I'm going to go against the current here and say that I love Wagner, so much so that if I could spend the rest of my life with only one piece of music, it would be Parsifal. I'm a huge Beethoven fan, and I like Brahms and Vaughn Williams and Delius and Schoenberg and R Strauss and Stravinsky, but for me, it's Wagner who is god-tier with Parsifal, Tristan, Meistersingers, and to a lesser extent, the Ring.
You can go a few ways when getting into Wagner. A good recommendation on the orchestral route is Georg Solti conducting Vienna on a disc called Orchestral Favorites, which includes most of the preludes and overtures, plus the Siegfried Idyll. Another way would be to just jump in and get a good recording of an opera. Tannhauser and Lohengrin are easy to start with, but if you want to see what makes Wagner special, I'd suggest Parsifal and Tristan. I like historic recordings from the Bayreuth festival, since the place sounds a little different than other halls. My favorites are Hans Knappertsbusch's 1962 Parsifal and Karl Bohm's 1967 Tristan. I think the 60s were a golden era, with a great batch of singers getting a little older, but with the introduction of stereo sound. Tristan is probably a little more accessible to start.
I also recommend reading about Wagner if you really want to get it. My two favorite authors are Ernest Newman, who wrote a definitive guide called The Wagner Operas, and this Canuck named M Owen Lee, who wrote this nice, handy guide to the Ring called Turning the Sky Round. G B Shaw also wrote a controversial book way back when on the Ring as an anticapitalist allegory called The Perfect Wagnerite that I like a good deal.
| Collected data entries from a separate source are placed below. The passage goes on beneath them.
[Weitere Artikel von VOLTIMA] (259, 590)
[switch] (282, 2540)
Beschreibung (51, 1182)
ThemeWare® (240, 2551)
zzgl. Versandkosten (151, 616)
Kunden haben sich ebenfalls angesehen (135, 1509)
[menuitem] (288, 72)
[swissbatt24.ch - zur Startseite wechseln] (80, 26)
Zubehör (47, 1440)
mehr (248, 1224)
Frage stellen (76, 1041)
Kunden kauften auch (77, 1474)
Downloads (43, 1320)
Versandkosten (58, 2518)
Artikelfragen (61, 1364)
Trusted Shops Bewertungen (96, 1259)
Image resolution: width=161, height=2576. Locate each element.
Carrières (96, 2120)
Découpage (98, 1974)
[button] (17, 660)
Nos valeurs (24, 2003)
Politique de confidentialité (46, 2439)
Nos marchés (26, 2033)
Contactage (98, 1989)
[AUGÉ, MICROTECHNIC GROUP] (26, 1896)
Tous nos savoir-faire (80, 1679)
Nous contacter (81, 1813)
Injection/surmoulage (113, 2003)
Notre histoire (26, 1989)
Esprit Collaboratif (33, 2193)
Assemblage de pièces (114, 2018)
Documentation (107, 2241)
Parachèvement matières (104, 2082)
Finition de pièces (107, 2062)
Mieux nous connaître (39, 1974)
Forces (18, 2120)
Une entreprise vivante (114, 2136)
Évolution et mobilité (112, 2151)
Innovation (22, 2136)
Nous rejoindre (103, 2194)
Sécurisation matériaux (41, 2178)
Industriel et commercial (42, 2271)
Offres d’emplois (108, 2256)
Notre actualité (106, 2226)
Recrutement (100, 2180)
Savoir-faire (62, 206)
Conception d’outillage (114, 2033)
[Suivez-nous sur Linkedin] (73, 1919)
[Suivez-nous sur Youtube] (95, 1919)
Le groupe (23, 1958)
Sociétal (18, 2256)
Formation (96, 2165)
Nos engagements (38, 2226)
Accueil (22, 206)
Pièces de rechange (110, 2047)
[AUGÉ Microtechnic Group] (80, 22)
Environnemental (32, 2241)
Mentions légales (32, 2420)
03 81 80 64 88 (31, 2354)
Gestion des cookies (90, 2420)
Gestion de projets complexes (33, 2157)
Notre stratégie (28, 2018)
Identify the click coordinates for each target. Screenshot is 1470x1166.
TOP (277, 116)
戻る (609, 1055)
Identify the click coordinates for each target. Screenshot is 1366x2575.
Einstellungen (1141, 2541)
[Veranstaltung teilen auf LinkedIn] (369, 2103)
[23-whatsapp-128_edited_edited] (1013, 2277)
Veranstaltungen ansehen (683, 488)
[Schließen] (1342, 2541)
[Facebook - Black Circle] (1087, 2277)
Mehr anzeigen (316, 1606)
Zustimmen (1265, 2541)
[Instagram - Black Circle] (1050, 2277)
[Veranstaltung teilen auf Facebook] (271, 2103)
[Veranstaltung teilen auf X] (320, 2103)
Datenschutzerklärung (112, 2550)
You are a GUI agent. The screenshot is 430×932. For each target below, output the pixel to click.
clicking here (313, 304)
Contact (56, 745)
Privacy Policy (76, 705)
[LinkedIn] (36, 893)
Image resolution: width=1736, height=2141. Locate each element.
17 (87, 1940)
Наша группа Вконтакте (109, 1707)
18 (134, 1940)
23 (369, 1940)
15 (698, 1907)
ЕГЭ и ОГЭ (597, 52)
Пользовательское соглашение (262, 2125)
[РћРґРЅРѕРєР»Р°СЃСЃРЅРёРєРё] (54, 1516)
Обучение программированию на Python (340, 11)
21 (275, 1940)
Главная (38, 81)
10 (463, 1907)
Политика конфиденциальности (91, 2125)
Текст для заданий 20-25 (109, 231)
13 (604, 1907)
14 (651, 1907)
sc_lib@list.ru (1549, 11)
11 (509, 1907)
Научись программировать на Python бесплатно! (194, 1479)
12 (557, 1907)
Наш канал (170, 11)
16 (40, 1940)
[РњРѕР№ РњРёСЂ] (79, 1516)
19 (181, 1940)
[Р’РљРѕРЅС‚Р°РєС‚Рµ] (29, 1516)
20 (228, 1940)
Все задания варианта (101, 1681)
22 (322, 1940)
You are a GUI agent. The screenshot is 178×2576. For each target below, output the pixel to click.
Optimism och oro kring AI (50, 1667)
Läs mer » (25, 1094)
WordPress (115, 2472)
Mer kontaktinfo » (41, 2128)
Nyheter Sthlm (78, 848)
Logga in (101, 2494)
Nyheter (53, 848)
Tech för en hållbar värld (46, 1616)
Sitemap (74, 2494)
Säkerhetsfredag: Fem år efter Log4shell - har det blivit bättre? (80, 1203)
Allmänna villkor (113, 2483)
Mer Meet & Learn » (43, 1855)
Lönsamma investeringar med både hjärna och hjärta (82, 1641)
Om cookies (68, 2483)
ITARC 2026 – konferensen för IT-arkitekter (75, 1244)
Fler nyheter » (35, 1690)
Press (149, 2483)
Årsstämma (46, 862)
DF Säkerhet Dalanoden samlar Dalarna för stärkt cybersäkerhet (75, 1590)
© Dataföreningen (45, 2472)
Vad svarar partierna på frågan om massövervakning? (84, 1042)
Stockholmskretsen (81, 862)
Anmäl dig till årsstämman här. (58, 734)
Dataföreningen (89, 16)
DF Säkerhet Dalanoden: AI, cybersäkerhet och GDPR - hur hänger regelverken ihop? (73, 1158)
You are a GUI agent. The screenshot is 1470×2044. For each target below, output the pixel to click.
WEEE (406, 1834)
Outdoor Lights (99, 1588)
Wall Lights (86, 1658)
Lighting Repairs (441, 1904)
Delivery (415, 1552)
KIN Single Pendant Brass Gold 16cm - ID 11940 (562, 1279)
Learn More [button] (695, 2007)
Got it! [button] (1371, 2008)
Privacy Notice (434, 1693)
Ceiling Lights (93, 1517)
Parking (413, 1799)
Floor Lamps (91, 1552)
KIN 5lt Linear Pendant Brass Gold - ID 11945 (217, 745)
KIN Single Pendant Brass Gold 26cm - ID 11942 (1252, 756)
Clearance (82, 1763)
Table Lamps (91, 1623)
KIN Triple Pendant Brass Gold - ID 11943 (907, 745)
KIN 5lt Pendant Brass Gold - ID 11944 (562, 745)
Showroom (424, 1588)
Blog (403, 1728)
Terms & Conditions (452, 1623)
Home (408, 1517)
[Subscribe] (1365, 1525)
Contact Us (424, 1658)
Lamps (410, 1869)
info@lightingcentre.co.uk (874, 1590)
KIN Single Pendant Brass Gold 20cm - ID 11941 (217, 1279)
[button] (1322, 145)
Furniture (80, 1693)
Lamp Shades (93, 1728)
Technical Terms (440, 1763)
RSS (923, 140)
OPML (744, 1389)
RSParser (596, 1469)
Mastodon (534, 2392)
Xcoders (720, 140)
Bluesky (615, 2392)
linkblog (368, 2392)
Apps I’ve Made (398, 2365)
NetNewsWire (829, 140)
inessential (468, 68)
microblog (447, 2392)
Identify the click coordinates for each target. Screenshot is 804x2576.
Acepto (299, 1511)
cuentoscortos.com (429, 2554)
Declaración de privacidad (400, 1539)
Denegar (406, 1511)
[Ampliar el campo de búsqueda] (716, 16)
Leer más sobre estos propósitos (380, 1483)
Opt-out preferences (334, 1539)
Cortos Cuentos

As far as the man himself goes: I think he gets a worse reputation than he deserves. It's not his fault that Hitler liked a few of his operas. Keep in mind that several of the operas could not be performed during the Third Reich because of philosophical differences. I'm not going to argue he was a good man, but I also don't really give a shit. Like most artists, the best part of himself went into his art, and that's what endures and what matters to me.